Remember back when triple AAA games were released and didn’t need to be patched immediately so you can play because the game devs actually decided to make a proper functioning game instead of going for greed?
I lived it and fucking NOPE so many broken games. Check out AVGN or any Games Done Quick glitch speed run for many examples.
Games had less moving parts back then so they seemed like they worked, until you find out that there were entire spells that didn’t work in Final Fantasy or how you can jump just right and enter a game breaking bug thay required a reset (SMB1 minus world). Or how uninstalling the game would uninstall Windows (Kohan? And Pools Of Radiance 2)
Plus now they can make patches in between the time they start pressing discs (gone gold) and release, hense the “day 1 patch”. Personally I’m glad games can be fixed post release although I would prefer it to be more complete/fix at launch than usual.

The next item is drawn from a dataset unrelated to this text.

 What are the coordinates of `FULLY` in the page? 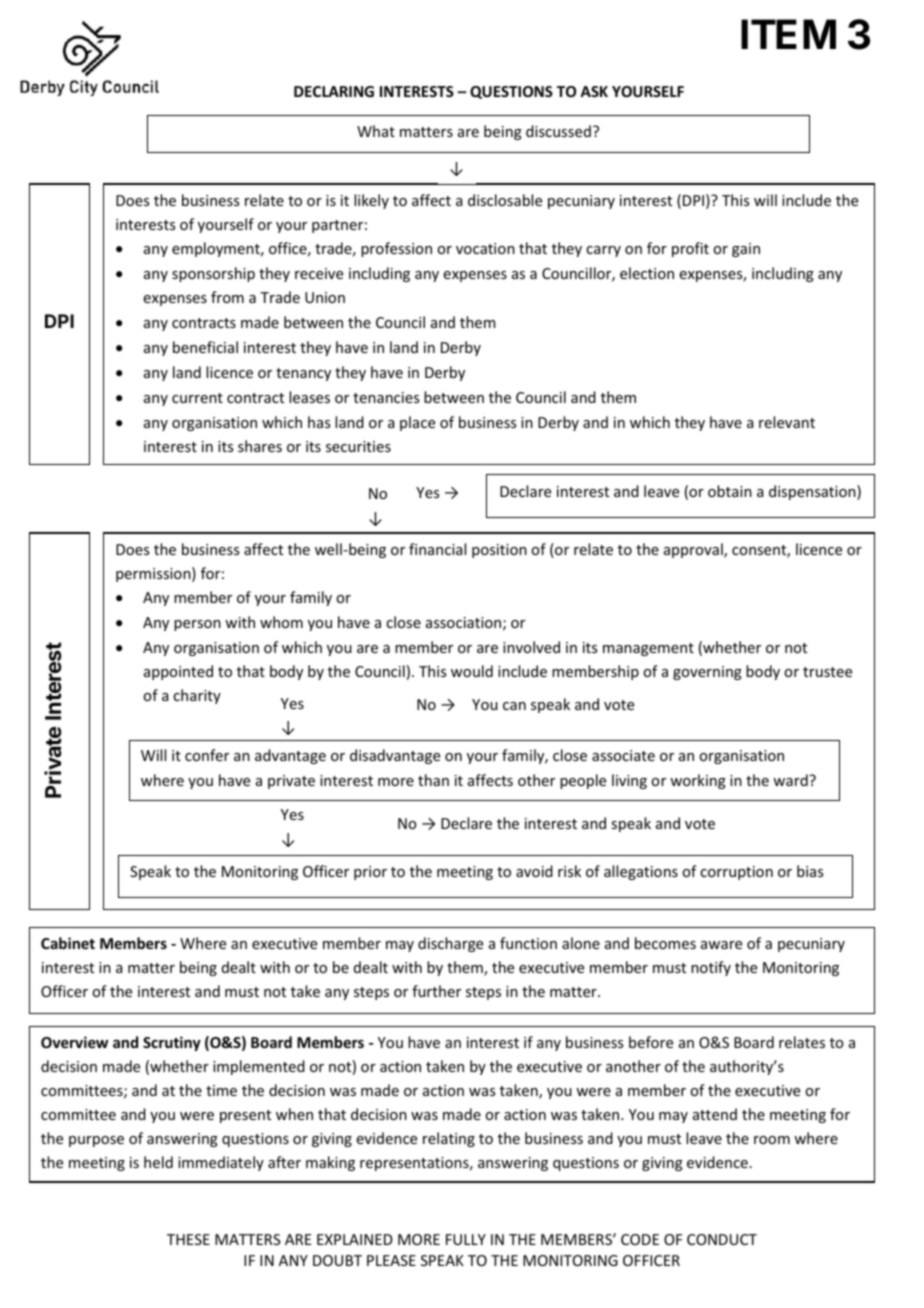 It's located at (466, 1239).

Yeah, a mix of both would be ideal. The fact that we’re surprised that Starfield and Baldur’s Gate 3 were solid on release is a problem, all AAA releases should have that level of quality at a minimum on release.
If games are consistently solid at release, I’d probably preorder like I used to. Now I wait and see because, more often than not, it’s a buggy mess the first few weeks.

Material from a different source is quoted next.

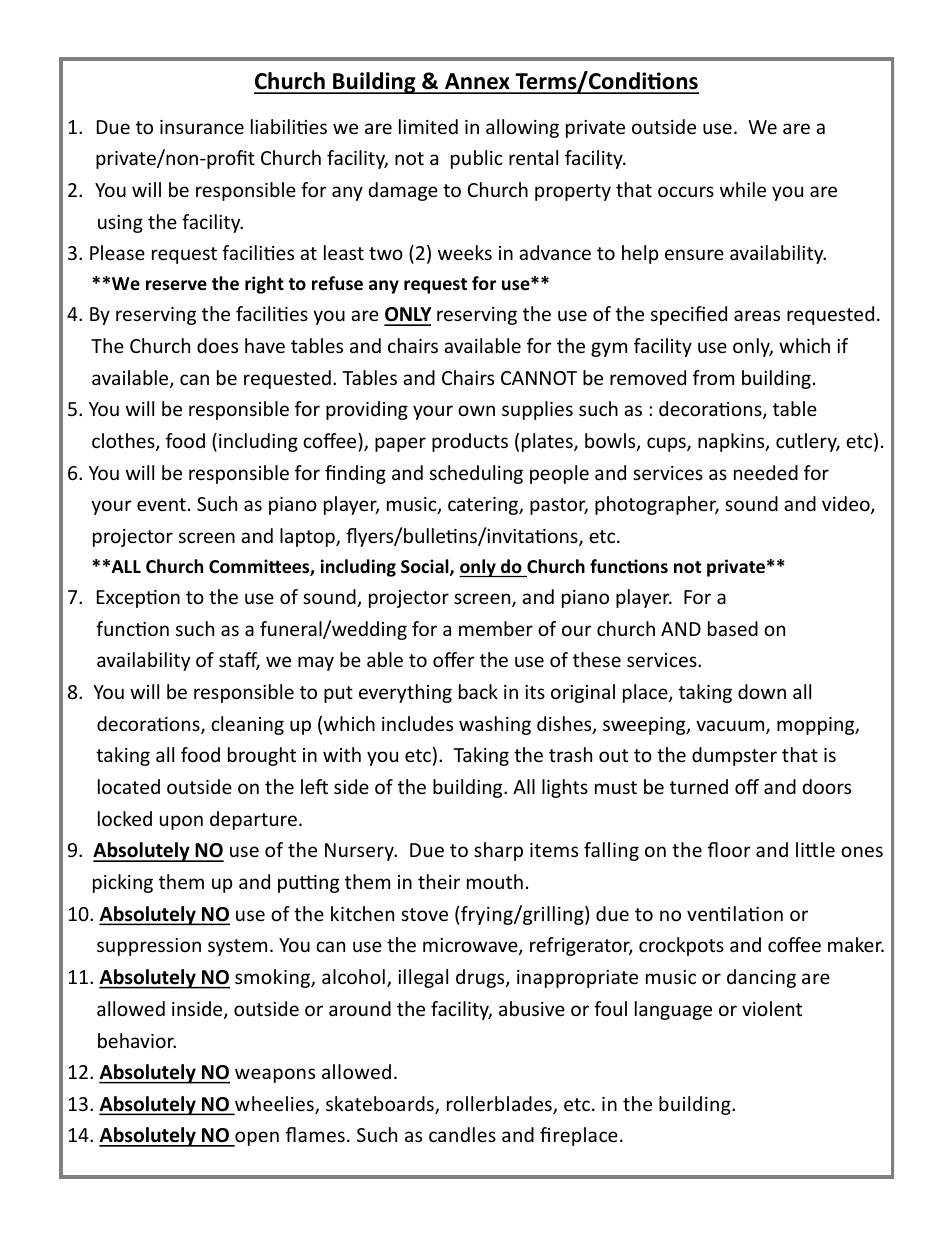  I want to click on based, so click(733, 628).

This seems to be an Intel issue rather than a Bethesda one
It’s a Bethesda game, when did they ever do that?
I remember those days as having no Internet let alone high speed, I recall reading old ads for some PC games. So they don’t seem as great as you’re implying because at least the game will most likely be fixed with an accessible patch these days. You’d have to do a lot more work to get one before or completely wasted your money in rare cases.
Also usually publishers set the release date, though in this case I’m not sure if it was in house or not so may not be a point, though you called out developers so figured I’d add it in.
Yeah, scrounging gaming websites to find the right patch files could be a real pain in the ass, especially before Google.